• Activity:
Search the records for the string "agent", then copy each line that has it.

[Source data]
* * * * *

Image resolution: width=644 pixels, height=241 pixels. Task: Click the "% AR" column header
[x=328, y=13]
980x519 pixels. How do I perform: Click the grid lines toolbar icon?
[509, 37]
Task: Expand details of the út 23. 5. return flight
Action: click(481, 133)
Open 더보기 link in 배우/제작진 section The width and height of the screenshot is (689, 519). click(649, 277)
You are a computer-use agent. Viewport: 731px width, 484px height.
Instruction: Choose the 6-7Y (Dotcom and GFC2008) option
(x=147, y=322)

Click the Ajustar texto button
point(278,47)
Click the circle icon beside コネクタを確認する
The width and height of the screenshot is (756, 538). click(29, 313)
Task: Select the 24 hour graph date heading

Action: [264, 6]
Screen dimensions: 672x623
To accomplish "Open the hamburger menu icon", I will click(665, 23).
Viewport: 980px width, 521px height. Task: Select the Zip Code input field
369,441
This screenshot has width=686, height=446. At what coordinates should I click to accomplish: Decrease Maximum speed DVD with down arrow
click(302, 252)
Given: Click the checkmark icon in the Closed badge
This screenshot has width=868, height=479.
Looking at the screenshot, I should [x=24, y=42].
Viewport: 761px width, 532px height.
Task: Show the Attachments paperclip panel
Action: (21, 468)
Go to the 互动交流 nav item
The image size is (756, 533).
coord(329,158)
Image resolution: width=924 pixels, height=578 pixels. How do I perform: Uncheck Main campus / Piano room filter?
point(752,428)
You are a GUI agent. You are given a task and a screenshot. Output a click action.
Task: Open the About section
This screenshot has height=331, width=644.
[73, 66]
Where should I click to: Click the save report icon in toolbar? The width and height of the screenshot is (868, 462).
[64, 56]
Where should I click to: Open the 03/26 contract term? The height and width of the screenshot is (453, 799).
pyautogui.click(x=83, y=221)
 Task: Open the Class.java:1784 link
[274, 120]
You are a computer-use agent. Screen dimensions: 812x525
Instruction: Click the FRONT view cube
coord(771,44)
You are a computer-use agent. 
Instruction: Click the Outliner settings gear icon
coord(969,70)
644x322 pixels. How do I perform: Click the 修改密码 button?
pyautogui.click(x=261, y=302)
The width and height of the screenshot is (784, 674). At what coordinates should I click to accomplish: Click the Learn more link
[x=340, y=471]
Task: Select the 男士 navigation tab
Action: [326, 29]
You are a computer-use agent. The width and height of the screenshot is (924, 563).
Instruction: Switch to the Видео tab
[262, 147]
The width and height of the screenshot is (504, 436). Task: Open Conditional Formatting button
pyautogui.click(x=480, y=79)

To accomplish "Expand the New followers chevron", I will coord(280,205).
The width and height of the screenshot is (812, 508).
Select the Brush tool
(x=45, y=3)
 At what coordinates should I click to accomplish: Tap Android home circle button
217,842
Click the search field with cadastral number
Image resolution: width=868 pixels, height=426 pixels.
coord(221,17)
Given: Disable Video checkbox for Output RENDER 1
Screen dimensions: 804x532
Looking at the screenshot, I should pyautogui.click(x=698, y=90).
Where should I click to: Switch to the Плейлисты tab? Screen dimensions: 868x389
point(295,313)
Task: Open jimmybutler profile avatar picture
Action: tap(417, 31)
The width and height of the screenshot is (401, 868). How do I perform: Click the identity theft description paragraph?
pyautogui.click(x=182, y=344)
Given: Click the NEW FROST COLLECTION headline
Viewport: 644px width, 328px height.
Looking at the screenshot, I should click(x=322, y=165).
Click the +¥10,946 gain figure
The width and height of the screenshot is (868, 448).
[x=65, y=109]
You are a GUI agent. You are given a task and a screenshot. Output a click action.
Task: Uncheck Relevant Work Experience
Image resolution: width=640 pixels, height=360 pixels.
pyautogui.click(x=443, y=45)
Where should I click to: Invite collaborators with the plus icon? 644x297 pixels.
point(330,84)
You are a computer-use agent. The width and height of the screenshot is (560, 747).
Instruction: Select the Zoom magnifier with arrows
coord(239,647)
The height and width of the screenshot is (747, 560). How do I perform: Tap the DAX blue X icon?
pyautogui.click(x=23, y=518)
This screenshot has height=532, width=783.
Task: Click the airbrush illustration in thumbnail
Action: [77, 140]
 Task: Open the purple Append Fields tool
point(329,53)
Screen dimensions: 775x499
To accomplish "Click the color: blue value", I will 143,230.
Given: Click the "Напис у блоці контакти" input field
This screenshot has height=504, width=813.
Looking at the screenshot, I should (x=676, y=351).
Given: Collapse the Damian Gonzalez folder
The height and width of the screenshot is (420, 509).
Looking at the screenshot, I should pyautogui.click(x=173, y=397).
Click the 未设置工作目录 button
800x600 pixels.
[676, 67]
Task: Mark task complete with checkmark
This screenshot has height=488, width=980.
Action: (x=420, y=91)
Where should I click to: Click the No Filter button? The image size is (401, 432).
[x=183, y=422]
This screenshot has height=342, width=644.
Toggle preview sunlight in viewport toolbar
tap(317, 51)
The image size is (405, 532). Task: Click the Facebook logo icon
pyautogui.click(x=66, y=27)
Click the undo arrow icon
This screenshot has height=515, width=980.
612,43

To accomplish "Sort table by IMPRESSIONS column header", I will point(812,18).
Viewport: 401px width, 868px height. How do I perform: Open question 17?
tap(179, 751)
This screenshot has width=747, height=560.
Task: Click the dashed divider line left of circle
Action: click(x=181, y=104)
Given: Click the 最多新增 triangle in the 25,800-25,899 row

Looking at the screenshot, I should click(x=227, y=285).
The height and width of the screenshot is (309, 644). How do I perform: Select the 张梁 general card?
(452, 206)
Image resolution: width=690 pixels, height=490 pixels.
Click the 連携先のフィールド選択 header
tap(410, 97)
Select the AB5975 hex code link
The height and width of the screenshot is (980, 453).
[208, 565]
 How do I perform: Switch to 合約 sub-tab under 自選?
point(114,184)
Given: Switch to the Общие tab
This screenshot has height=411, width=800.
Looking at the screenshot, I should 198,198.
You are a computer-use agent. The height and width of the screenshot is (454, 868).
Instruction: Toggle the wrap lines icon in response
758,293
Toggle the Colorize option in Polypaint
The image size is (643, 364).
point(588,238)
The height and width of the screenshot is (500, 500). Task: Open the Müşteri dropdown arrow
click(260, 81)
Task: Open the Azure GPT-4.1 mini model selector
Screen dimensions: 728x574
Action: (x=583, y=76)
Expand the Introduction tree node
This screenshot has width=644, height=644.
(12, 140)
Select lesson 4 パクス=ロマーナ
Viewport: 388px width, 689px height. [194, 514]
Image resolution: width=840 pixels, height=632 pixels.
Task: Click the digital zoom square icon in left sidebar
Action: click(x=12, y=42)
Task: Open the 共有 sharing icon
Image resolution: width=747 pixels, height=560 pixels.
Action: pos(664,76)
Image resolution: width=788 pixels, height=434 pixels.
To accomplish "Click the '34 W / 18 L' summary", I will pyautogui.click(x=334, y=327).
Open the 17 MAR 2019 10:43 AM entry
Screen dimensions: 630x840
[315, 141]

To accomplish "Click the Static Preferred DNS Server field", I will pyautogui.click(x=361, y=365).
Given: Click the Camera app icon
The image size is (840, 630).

* * * * *

• Your solution:
You are a computer-use agent. Viewport: 731px width, 484px height.
You are a GUI agent. You are given a task and a screenshot. Output a click action.
You are a computer-use agent. Screen dimensions: 812x525
You are a computer-use agent. 
You are a computer-use agent. The width and height of the screenshot is (924, 563).
You are a GUI agent. You are given a task and a screenshot. Output a click action.
You are a computer-use agent. The width and height of the screenshot is (560, 747).
You are a computer-use agent. The height and width of the screenshot is (454, 868).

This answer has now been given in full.